Et je voudrais vous dire très simplement ma conviction que je ne sais pas, tu le disais Hervé, nous n'avons certainement pas toutes les idées en commun et heureusement d'ailleurs, c'est ça la beauté de la démocratie et de l'amitié politique. Je ne sais pas s'il faut en finir avec la Ve République. Je ne sais pas si ce que nous vivons, c'est l'épuisement de la Ve République ou bien d'une certaine façon, sa perversion, son renversement par le quinquennat, par le non-cumul des mandats, le non-cumul des mandats qui aura contribué plus que bien d'autres réformes à séparer, à rompre le lien entre la politique nationale et la réalité du terrain.
Nous en parlions à l'instant avec Sonia, mais évidemment, nous le savons bien pour tous les collègues parlementaires qui sont ici, cher Loïc. Nous voyons à quel point ce qui constitue la catastrophe absolue de notre vie publique, c'est la distance abyssale entre ce qui se discute dans nos institutions et ce qui se vit sur le terrain, entre ce qui se pense et ce qui se fait.

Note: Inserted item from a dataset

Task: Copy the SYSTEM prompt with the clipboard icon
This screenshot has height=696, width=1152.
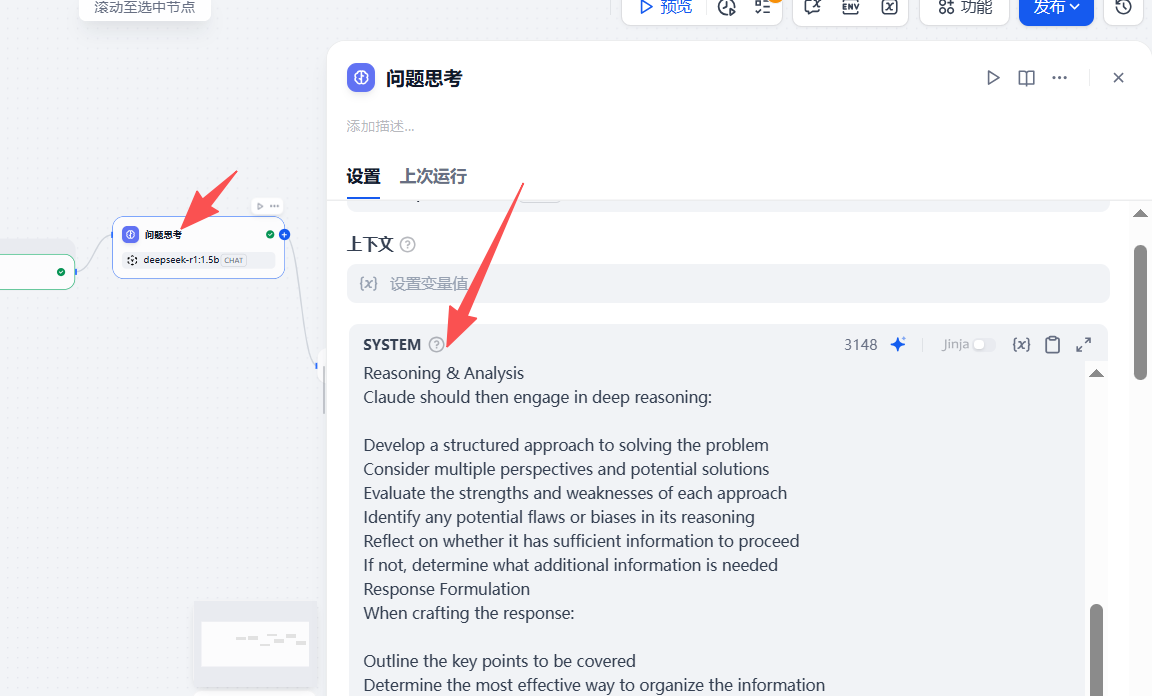Action: (x=1052, y=344)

C'est la distance entre la culture du processus, de la procédure, la culture de la déresponsabilisation qui naît de cette hypercentralisation et puis l'esprit d'initiative, l'esprit de liberté et de responsabilité qui anime encore non seulement les collectivités locales, les mairies, mais aussi dans les entreprises, chez les artisans, chez les commerçants, chez les agriculteurs, tous ceux qui créent savent bien que c'est d'abord par l'initiative et pas par la procédure qu'on peut réussir à relever les défis qui se présentent à nous.

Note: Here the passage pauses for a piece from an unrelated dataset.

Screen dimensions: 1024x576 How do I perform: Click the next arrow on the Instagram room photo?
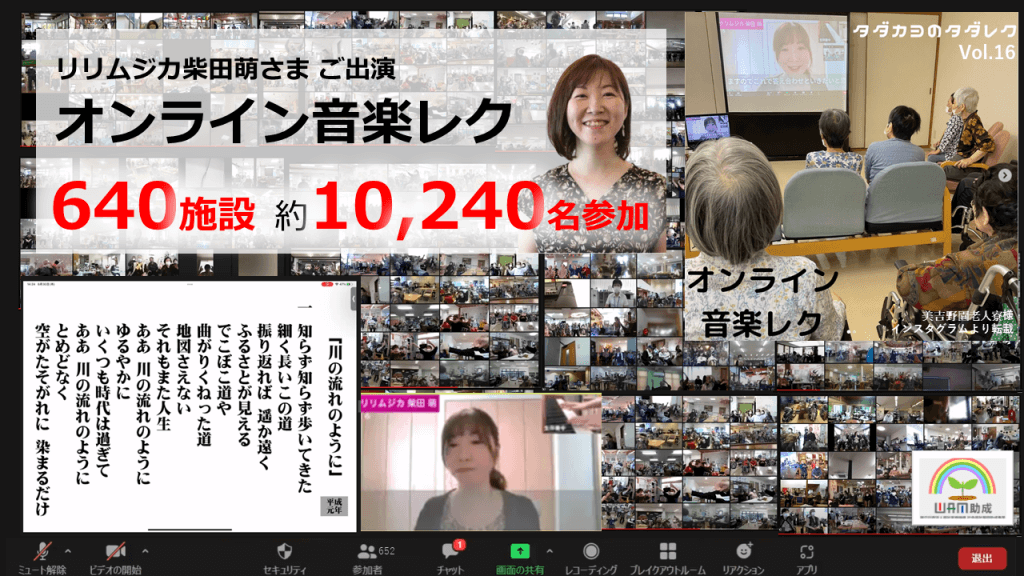[x=1005, y=175]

Eh bien, c'est cet esprit-là qu'on devrait faire venir dans nos parlements, faire venir dans nos institutions plutôt que de croire que c'est à partir du centre qu'on va faire ruisseler, faire descendre jusque sur le terrain une sorte de sagesse innée qui viendrait de la méditation de nos élites déconnectées. Voilà le défi qui est devant nous. Je voudrais le dire en un mot, mais c'est aussi notre expérience au Parlement européen. Au cours des dernières années au Parlement européen, je crois que nous avons essayé de nous battre aussi pour cette méthode. Tu parlais du ZAN, cher Hervé.
Nous avons dû nous battre contre un texte qui a été voté il y a quelques semaines de cela qui s'appelait Restauration de la nature. Nous sommes tous pour protéger la nature. Et restaurer la nature, a priori, paraît évidemment un très beau motif. Mais derrière ce texte, Restauration de la nature, il y avait en réalité rien d'autre qu'un ZAN européen. Une succession de contraintes supplémentaires qui allaient de pair avec cette idéologie de décroissance que tu as si bien décrite. Mettre, par exemple, c'était l'objectif 10% des terres agricoles en friche. Les mettre en friche pour les rendre à la nature. Voyez, là je reviens à mon métier de prof de philo, c'est le grand rêve rousseauiste.
Voyez, il faut rendre la nature naturelle. Et rendre la nature naturelle, c'est finalement faire que la nature puisse revivre sans l'homme. Le seul être vivant qui n'a pas droit de citer dans la nature pour une certaine écologie, c'est l'humain. Et d'une façon tout à fait frappante d'ailleurs, c'est même ce que l'humain a créé qui se trouve désormais protégé par des gens qui voudraient en chasser l'humain. Dans la brène, allez voir des pisciculteurs, ils vous expliqueront qu'aujourd'hui, on vient les surveiller avec une police de l'eau armée qui rentre sur leurs exploitations sans les prévenir pour vérifier la manière dont ils curent leurs ruisseaux.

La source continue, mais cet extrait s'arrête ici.